When you need the system to be "in context" with "full data set" then what you are doing is not unit testing. It's testing, but you strain the "unit" bit quite a lot. You need to have smaller tests for that. The hard thing with TDD is getting your code in such a shape that you can test it in the small. It is valuable, but not easy. If you do test-after (which is NOT TDD) then it's almost impossible to avoid your situation.

So when you want to test something larger than a unit (ie a method on a class) then you will want to use something like UATs or the like. But in that scenario, you still want tests on individual functions as you would have if you practice TDD.

* When the only practical way of verifying correctness of the code is to run it.

But the code is running in the unit test. Do you mean when it's running in context or something else?

* When you're testing visual elements of the design.

I thought this is what your second bullet point was getting at, but I guess not. It is hard and often unrewarding to try to test layout in UTs. Such tests are fragile.
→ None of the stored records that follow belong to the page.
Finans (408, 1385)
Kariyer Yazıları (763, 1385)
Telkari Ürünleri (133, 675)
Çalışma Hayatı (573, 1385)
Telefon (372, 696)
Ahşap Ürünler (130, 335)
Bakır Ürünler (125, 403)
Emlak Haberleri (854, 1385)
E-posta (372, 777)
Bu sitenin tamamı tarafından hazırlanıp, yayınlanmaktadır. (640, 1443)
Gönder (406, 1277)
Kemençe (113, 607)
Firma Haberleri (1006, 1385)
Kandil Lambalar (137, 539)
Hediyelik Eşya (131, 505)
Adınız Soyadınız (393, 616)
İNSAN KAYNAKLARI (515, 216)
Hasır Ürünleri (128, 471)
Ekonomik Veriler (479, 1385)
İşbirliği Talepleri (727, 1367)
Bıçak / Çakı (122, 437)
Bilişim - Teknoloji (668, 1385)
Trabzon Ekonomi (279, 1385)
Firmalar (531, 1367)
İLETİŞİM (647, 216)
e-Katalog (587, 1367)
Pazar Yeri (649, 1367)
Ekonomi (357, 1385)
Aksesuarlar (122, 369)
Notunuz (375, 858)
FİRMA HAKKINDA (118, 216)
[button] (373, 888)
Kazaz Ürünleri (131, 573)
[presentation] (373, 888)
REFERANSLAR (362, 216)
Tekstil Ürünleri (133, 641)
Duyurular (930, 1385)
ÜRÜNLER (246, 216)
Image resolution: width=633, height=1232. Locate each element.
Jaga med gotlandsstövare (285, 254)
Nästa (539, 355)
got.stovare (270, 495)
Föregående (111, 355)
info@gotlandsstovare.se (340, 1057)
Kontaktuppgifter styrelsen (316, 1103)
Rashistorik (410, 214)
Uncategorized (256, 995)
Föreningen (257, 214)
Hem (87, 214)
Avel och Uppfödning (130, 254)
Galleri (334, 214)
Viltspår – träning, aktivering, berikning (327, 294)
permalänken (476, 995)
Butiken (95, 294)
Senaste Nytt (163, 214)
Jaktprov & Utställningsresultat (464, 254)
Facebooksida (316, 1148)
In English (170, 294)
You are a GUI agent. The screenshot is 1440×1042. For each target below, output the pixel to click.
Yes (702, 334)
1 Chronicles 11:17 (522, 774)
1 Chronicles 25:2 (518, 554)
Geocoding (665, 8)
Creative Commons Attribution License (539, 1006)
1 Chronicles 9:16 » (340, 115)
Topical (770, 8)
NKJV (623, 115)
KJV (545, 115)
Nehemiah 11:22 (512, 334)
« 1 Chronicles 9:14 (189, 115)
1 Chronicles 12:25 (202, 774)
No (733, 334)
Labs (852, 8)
So it may not be valuable to use UT to do large subsystem tests or to verify screen layout in some circumstances. But even if so, it is incredibly valuable for the 90% of your work that remains.

tottinge
A: 

I think Michael summed it up quite nicely: "things that cannot really be formally specified". Turns out there are lots of things that cannot be formally specified. Usability is one example (although once you decided which behavior is usable, you can and should of course test that behavior!). Somewhat paradoxically, lots of numbercrunching tasks cannot be formally specified: Take for example a weather forecast. The goal is of course to predict tomorrow's weather, but that's not a formal specification. So you can either test if the algorithms you use do what they should do (calculating averages, inverting matrices, stuff that can be formally specified), but then your weather forecast program could pass all the tests and still be wrong 90% of the time. Or you could use lots of historical data to test if the algorithm yields good predictions, but this is dangerous, because it can easily lead to an algorithm that's only accurate for the historical data you used, not in general. And it would probably mean that your unit tests take hours or days to run. Even worse, your algorithm might have parameters that have to be "tweaked" e.g. for the measurement instruments used, and the optimal parameters might not be the same ones for every algorithm, so the unit-tests would need manual interaction for finding good parameters. Possible in theory, but probably not very useful. I guess the same arguments would apply to OCR, ICR, many signal processing task, face recognition (and many other image processing tasks), typical photoshop tools like "red eye removal", or search engine ranking algorithms (just to name a few examples).